View magnetic screen door on Amazon JapanKitchen

1. Keep surfaces dry

Droplets of water around your sink area and on kitchen surfaces create a breeding ground for mold. Make sure to wipe surfaces with a clean dry cloth after use.

2. Use gel to remove grout mold

If you do end up with mold growing in your kitchen, you’re likely to find it in hard to clean areas such as in corners and between tiles. In this case, try using a mold-removing gel like “Kabitoru Desu” (カビトルデス). Just squeeze it along the grout, wait 1-2 hours for it to do its work, and then wipe away.

View mold removal gel on Amazon Japan

3. Store food appropriately

Keep fruit and nuts in your refrigerator. Depending on how mold prone your home is, you may need to keep rice and condiments in there too.

Tasty fresh bread doesn’t hold up too well in a humid environment. If you’re not likely to eat it within a day or two, store the remainder in the freezer and defrost it when needed. (Storing bread in the fridge makes it go stale faster.)


1. Dehumidify your space

The most effective way to prevent the growth of mold is to keep the humidity of your apartment at 55% or lower. The easiest way to dehumidify a room in Japan is to use an air conditioner unit with a dehumidify function. Look for the word “joshitsu” (除湿) or “dorai” (ドライ) on your remote and then set to your desired temperature.

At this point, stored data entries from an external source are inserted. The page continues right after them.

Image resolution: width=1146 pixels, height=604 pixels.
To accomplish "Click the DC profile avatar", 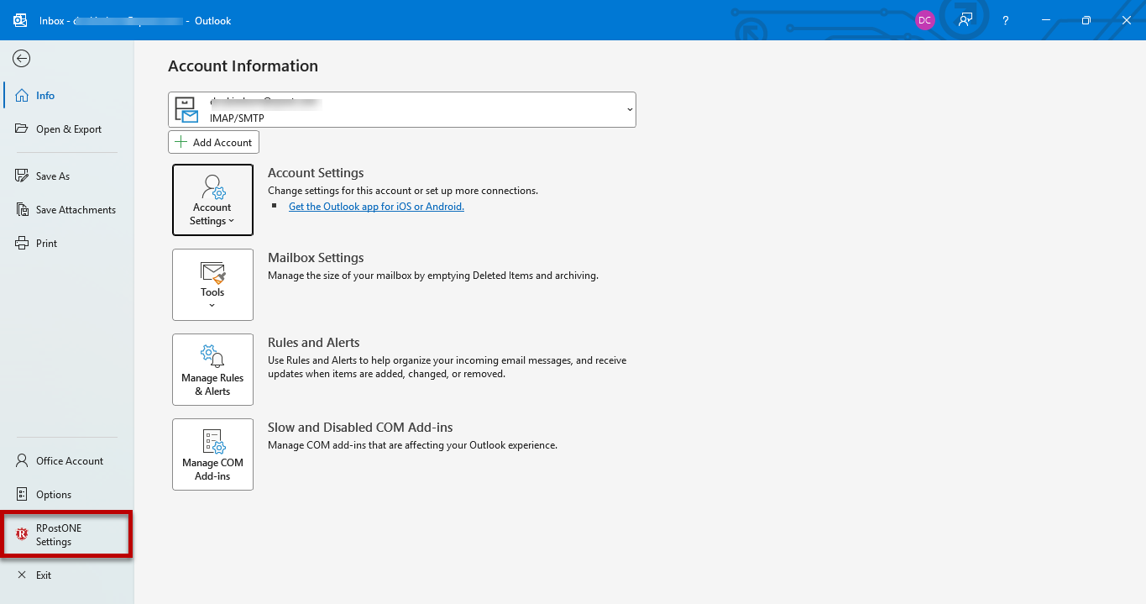I will (x=924, y=20).
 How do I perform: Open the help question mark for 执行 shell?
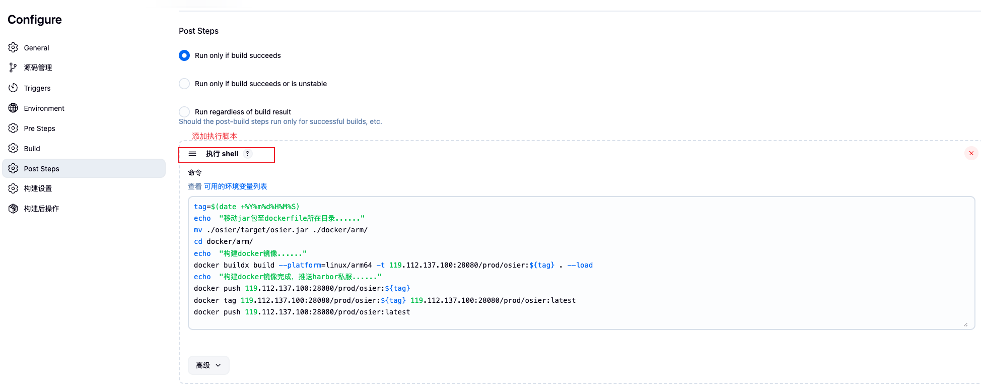(x=247, y=154)
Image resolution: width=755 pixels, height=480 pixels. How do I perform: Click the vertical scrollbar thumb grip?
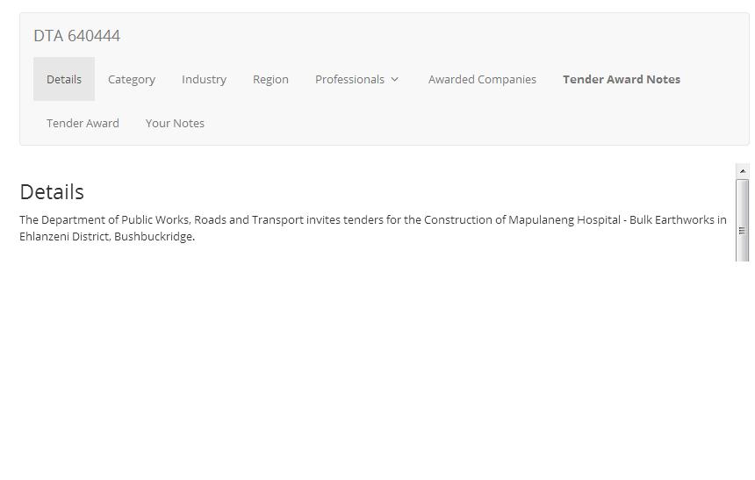click(x=743, y=230)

If you don’t have the dehumidify function, you can buy a standalone dehumidifier “joshitsu-ki” (除湿機) for between $100 to $300. It’s a good idea to set the unit to auto mode so humidity doesn’t build up when you’re not at home.

View dehumidifier on Amazon Japan

2. Clean your floors

Prevent mold from setting up camp on carpet or tatami by keeping the room dehumidified and vacuuming regularly. If you find some mold has already grown, you can remove it by using ethanol. Spray the ethanol on the affected area, wipe away the mold, vacuum up remaining spores, spray one more time with ethanol to disinfect, and then wipe the surface until dry. This method is suitable for both carpet and tatami.

There are many brands of ethanol, but here’s a popular one for cleaning:

View spray ethanol on Amazon Japan


1. Protect dresser drawers

There’s nothing worse than opening up your drawers at the end of summer to see mold has grown all over your autumn favorites. Avoid this by throwing a few moisture-sucking dry packs into your drawers and storage boxes.

This brand is highly rated by Japanese people on Amazon and includes 12 moisture traps per bag:

View moisture traps on Amazon Japan

2. Put an elephant in your closet

Larger spaces call for a more robust solution, and Mr. Water-Sucking Elephant “Mizutori Zo-san” (水とりぞうさん) is here to save the day. This moisture-collecting container sucks up the humidity in the air, gradually filling with water. If you have a tatami room, it’s recommended to place these containers in the corners of the room as it’s the first place mold tends to grow.

View Mr. Water-Sucking Elephant on Amazon Japan

3. Stamp out sleep sweat

It’s a good idea to air out your mattress now and then during the summer months. The easiest way to do this if you live in a small apartment is to lift up one side of the mattress with some books or boxes and set up a fan next to it.

If you sleep on a futon, you can air out your futon by hanging it on your balcony and securing it with futon pegs. (They’re huge!)

View futon pegs on Amazon Japan

If you sleep on a futon, you can buy absorption pads to place beneath it and prevent mold from growing on the underside.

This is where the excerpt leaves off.